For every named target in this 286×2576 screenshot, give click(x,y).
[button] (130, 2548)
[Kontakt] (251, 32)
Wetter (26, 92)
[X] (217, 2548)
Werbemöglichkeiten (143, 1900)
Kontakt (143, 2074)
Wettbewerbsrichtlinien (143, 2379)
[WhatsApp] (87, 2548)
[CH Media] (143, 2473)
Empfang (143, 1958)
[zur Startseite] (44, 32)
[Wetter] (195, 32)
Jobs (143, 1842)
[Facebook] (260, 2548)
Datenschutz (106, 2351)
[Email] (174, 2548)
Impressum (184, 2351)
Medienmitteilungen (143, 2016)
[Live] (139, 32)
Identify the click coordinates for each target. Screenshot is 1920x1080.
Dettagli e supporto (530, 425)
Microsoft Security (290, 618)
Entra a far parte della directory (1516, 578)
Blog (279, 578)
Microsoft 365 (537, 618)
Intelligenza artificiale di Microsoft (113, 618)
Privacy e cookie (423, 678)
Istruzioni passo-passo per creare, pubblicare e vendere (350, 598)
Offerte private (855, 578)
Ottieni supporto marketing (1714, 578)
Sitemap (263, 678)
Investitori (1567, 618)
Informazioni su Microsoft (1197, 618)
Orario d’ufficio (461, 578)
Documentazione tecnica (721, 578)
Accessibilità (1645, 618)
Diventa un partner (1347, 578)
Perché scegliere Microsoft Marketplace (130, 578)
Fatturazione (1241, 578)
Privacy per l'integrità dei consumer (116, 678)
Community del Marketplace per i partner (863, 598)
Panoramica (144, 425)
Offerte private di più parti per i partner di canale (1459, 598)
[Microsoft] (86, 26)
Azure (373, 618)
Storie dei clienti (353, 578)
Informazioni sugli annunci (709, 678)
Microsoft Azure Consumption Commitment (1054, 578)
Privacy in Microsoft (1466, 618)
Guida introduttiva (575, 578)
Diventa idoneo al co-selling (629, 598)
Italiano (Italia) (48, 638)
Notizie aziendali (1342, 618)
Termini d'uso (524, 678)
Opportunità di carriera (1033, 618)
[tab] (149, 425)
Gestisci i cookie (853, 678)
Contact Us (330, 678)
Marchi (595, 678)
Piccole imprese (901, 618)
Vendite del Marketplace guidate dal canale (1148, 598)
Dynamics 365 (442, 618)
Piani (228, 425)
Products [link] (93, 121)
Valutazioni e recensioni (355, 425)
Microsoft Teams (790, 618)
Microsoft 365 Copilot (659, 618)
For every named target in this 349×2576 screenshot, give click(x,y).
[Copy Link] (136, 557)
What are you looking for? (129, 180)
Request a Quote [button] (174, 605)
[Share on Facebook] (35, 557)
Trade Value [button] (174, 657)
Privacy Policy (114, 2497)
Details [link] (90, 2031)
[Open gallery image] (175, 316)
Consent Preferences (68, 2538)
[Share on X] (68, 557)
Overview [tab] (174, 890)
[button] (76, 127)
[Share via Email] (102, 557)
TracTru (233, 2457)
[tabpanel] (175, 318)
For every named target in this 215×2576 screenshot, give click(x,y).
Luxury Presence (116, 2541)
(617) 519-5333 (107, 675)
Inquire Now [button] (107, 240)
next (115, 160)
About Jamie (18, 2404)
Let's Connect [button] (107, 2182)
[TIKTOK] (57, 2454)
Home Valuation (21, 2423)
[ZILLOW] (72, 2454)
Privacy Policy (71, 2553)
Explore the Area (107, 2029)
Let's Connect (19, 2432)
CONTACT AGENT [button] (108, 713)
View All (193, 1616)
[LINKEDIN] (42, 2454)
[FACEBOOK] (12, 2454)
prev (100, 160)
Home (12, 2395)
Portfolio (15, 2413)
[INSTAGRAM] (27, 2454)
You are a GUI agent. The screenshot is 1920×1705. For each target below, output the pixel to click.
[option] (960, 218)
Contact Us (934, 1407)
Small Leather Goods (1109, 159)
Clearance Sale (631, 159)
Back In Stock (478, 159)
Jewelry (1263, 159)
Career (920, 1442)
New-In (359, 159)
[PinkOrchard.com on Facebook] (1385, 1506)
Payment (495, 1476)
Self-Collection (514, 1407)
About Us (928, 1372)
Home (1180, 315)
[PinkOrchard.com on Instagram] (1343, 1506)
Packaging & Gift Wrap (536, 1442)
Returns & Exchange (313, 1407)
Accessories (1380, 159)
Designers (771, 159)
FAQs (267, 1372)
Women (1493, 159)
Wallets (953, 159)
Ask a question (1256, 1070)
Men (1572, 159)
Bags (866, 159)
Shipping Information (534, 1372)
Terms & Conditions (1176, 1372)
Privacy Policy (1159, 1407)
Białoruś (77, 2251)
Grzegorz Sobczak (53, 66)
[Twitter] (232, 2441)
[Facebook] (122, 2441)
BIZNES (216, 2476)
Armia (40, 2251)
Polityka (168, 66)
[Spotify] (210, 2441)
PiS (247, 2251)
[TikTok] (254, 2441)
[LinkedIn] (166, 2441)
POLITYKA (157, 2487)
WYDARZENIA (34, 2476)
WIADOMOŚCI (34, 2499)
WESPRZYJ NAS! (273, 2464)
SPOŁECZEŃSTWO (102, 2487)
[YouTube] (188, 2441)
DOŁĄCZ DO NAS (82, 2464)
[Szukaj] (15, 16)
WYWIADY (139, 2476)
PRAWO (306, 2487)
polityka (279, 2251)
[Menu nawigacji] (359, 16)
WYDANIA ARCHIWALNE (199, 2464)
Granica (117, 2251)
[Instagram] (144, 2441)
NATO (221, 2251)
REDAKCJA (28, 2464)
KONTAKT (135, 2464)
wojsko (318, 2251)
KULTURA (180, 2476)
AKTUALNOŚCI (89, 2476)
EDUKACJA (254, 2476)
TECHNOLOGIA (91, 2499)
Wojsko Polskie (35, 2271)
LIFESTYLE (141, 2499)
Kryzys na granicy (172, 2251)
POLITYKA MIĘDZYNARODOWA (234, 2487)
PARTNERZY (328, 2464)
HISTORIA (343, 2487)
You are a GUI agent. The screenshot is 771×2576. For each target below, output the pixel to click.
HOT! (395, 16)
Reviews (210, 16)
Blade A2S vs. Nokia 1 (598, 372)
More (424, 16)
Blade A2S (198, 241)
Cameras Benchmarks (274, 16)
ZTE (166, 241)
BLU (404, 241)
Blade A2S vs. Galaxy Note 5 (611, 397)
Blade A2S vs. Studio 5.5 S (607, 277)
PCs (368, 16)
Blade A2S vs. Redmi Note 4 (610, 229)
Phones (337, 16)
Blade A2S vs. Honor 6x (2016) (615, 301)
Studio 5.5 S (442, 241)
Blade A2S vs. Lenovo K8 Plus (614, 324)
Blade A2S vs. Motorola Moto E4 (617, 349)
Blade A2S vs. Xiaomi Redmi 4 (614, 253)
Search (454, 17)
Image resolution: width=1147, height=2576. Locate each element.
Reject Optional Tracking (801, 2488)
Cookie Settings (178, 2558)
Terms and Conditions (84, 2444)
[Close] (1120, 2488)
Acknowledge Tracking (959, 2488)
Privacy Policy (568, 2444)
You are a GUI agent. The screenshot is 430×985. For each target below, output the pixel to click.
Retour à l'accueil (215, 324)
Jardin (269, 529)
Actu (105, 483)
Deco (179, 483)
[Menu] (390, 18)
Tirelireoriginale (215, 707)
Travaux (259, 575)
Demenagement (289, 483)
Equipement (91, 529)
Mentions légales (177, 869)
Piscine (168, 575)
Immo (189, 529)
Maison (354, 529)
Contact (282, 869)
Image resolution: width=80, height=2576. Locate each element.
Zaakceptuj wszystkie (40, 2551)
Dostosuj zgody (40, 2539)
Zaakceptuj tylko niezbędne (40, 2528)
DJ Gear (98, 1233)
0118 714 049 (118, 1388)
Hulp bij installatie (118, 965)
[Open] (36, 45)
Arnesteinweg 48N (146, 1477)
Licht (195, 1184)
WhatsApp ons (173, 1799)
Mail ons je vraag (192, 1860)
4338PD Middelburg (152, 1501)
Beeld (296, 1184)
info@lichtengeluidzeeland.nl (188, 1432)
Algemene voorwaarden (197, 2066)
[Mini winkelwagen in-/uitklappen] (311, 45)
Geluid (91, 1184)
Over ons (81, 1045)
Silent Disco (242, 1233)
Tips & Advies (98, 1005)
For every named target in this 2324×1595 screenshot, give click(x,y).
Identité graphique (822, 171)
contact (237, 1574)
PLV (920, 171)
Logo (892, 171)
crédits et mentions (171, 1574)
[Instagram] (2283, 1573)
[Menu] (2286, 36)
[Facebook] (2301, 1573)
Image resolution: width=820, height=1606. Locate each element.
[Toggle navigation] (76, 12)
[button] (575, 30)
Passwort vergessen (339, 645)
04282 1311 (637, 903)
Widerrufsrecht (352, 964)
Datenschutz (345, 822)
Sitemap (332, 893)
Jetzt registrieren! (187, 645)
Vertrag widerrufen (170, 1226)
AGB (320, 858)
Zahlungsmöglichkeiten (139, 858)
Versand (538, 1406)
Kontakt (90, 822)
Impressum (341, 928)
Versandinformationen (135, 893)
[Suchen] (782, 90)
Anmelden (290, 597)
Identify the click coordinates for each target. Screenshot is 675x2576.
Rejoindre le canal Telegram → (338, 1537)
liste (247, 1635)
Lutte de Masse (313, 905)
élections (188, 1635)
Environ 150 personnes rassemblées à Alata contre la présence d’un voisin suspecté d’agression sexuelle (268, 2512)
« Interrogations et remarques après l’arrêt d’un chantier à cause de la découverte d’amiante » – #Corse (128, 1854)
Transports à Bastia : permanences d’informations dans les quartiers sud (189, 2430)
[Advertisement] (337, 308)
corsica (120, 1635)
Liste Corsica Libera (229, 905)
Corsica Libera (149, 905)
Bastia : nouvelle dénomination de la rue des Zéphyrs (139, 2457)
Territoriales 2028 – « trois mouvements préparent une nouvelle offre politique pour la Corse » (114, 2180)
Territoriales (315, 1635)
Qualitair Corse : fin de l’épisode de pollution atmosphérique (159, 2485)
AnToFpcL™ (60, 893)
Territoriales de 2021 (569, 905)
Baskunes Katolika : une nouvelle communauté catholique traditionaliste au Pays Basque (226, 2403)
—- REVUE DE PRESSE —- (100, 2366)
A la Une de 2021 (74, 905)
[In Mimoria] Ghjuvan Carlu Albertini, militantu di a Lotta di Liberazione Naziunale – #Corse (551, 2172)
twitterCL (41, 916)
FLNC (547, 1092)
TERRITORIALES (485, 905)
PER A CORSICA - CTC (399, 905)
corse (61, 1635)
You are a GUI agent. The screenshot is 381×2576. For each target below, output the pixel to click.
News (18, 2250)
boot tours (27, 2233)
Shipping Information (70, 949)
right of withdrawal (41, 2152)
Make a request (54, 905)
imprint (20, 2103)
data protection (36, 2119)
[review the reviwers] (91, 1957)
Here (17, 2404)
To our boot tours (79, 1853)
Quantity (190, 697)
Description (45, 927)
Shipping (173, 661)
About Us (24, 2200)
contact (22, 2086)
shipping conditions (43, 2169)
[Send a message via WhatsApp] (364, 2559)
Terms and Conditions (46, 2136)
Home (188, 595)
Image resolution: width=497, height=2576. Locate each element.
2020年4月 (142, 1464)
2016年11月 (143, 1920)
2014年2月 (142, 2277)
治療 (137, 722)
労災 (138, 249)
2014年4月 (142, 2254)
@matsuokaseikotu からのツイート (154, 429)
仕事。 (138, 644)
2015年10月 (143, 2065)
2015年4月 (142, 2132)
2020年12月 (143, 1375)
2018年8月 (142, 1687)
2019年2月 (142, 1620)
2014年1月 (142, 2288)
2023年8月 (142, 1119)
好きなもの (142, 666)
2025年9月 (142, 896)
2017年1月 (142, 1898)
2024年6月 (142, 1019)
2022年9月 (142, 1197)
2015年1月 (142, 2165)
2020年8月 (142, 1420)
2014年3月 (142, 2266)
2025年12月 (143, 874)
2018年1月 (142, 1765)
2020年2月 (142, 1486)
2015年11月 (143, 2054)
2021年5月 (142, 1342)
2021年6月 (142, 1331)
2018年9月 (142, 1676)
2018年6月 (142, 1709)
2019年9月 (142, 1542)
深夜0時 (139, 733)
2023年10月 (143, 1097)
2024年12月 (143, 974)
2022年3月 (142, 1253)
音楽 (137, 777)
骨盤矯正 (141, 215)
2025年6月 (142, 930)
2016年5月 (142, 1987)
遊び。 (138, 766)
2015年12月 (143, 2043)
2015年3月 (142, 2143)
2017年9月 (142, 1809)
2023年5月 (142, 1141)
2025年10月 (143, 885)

^^^^

• _Your goal_:
Only certain lines are wanted. Please return exactly those from the top of the data through the line with "Panoramica (144, 425)".

• _Response box_:
For every named target in this 286×2576 screenshot, give click(x,y).
[button] (130, 2548)
[Kontakt] (251, 32)
Wetter (26, 92)
[X] (217, 2548)
Werbemöglichkeiten (143, 1900)
Kontakt (143, 2074)
Wettbewerbsrichtlinien (143, 2379)
[WhatsApp] (87, 2548)
[CH Media] (143, 2473)
Empfang (143, 1958)
[zur Startseite] (44, 32)
[Wetter] (195, 32)
Jobs (143, 1842)
[Facebook] (260, 2548)
Datenschutz (106, 2351)
[Email] (174, 2548)
Impressum (184, 2351)
Medienmitteilungen (143, 2016)
[Live] (139, 32)
Identify the click coordinates for each target. Screenshot is 1920x1080.
Dettagli e supporto (530, 425)
Microsoft Security (290, 618)
Entra a far parte della directory (1516, 578)
Blog (279, 578)
Microsoft 365 (537, 618)
Intelligenza artificiale di Microsoft (113, 618)
Privacy e cookie (423, 678)
Istruzioni passo-passo per creare, pubblicare e vendere (350, 598)
Offerte private (855, 578)
Ottieni supporto marketing (1714, 578)
Sitemap (263, 678)
Investitori (1567, 618)
Informazioni su Microsoft (1197, 618)
Orario d’ufficio (461, 578)
Documentazione tecnica (721, 578)
Accessibilità (1645, 618)
Diventa un partner (1347, 578)
Perché scegliere Microsoft Marketplace (130, 578)
Fatturazione (1241, 578)
Privacy per l'integrità dei consumer (116, 678)
Community del Marketplace per i partner (863, 598)
Panoramica (144, 425)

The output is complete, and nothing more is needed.